From mboxrd@z Thu Jan  1 00:00:00 1970
From: thunder.leizhen@huawei.com (Leizhen (ThunderTown))
Date: Thu, 19 Jul 2018 15:22:22 +0800
Subject: [PATCH v3 2/3] iommu/arm-smmu-v3: Poll for CMD_SYNC outside cmdq
 lock
In-Reply-To: <625ffbc273577515c324f6deea66a366e675b751.1508334262.git.robin.murphy@arm.com>
References: <cover.1508334262.git.robin.murphy@arm.com>
 <625ffbc273577515c324f6deea66a366e675b751.1508334262.git.robin.murphy@arm.com>
Message-ID: <5B503C2E.40602@huawei.com>
To: linux-arm-kernel@lists.infradead.org
List-Id: linux-arm-kernel.lists.infradead.org


On 2017/10/18 22:04, Robin Murphy wrote:
> Even without the MSI trick, we can still do a lot better than hogging
> the entire queue while it drains. All we actually need to do for the
> necessary guarantee of completion is wait for our particular command to
> have been consumed, and as long as we keep track of where it is there is
> no need to block other CPUs from adding further commands in the
> meantime. There is one theoretical (but incredibly unlikely) edge case
> to avoid, where cons has wrapped twice to still appear 'behind' the sync
> position - this is easily disambiguated by adding a generation count to
> the queue to indicate when prod wraps, since cons cannot wrap twice
> without prod having wrapped at least once.

--- WRITTEN EXERCISE ---
Resume the CMD_SYNC email, picking up right after its last sentence. The lines that come after the CMD_SYNC email are separate material, unrelated to it.

--- SOURCE DATA ---
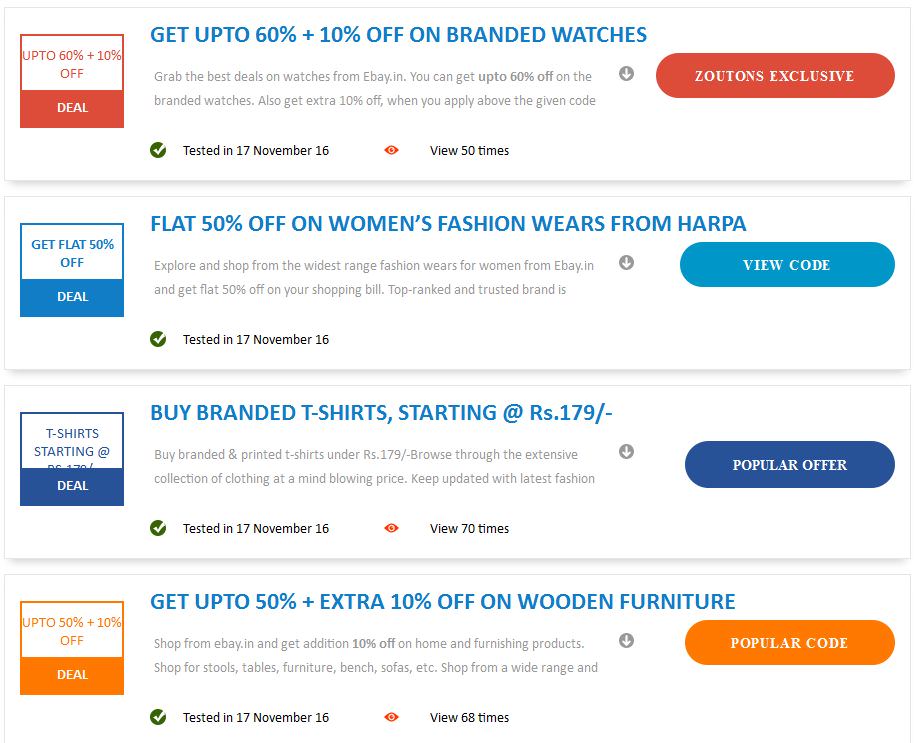The width and height of the screenshot is (917, 743).
Task: Click green checkmark on T-shirts deal
Action: (x=158, y=528)
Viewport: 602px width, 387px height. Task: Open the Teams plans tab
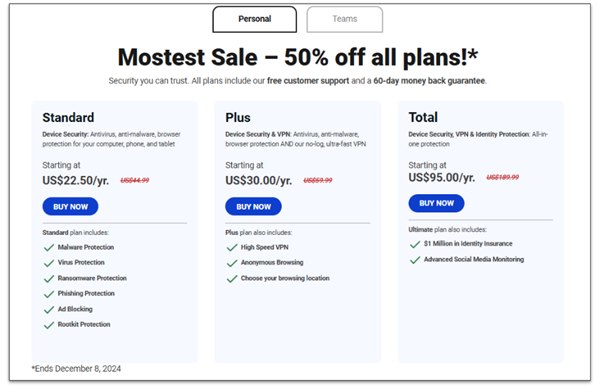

--- ANSWER TO THE PROBLEM ---
Hi Robin,

I applied your patch and got below improvemnet for NVMe device.

Randomly Read  IOPS: 146K --> 214K
Randomly Write IOPS: 143K --> 212K

Tested-by: Zhen Lei <thunder.leizhen@huawei.com>

> 
> Signed-off-by: Robin Murphy <robin.murphy@arm.com>
> ---
> 
> v3:
>  - Move queue checks into helpers
>  - Avoid race by updating generation before prod (after some
>    deliberation I've concluded that it doesn't actually need any
>    special handling for the timeout failure case either)
> 
>  drivers/iommu/arm-smmu-v3.c | 91 +++++++++++++++++++++++++++++++++------------
>  1 file changed, 68 insertions(+), 23 deletions(-)
> 
> diff --git a/drivers/iommu/arm-smmu-v3.c b/drivers/iommu/arm-smmu-v3.c
> index 83b76404e882..3130e7182dde 100644
> --- a/drivers/iommu/arm-smmu-v3.c
> +++ b/drivers/iommu/arm-smmu-v3.c
> @@ -417,7 +417,6 @@
>  
>  /* High-level queue structures */
>  #define ARM_SMMU_POLL_TIMEOUT_US	100
> -#define ARM_SMMU_CMDQ_DRAIN_TIMEOUT_US	1000000 /* 1s! */
>  #define ARM_SMMU_SYNC_TIMEOUT_US	1000000 /* 1s! */
>  
>  #define MSI_IOVA_BASE			0x8000000
> @@ -540,6 +539,7 @@ struct arm_smmu_queue {
>  struct arm_smmu_cmdq {
>  	struct arm_smmu_queue		q;
>  	spinlock_t			lock;
> +	int				generation;
>  };
>  
>  struct arm_smmu_evtq {
> @@ -737,6 +737,17 @@ static bool queue_empty(struct arm_smmu_queue *q)
>  	       Q_WRP(q, q->prod) == Q_WRP(q, q->cons);
>  }
>  
> +static bool queue_behind(struct arm_smmu_queue *q, u32 idx)
> +{
> +	return Q_IDX(q, q->cons) < Q_IDX(q, idx);
> +}
> +
> +static bool queue_ahead_not_wrapped(struct arm_smmu_queue *q, u32 idx)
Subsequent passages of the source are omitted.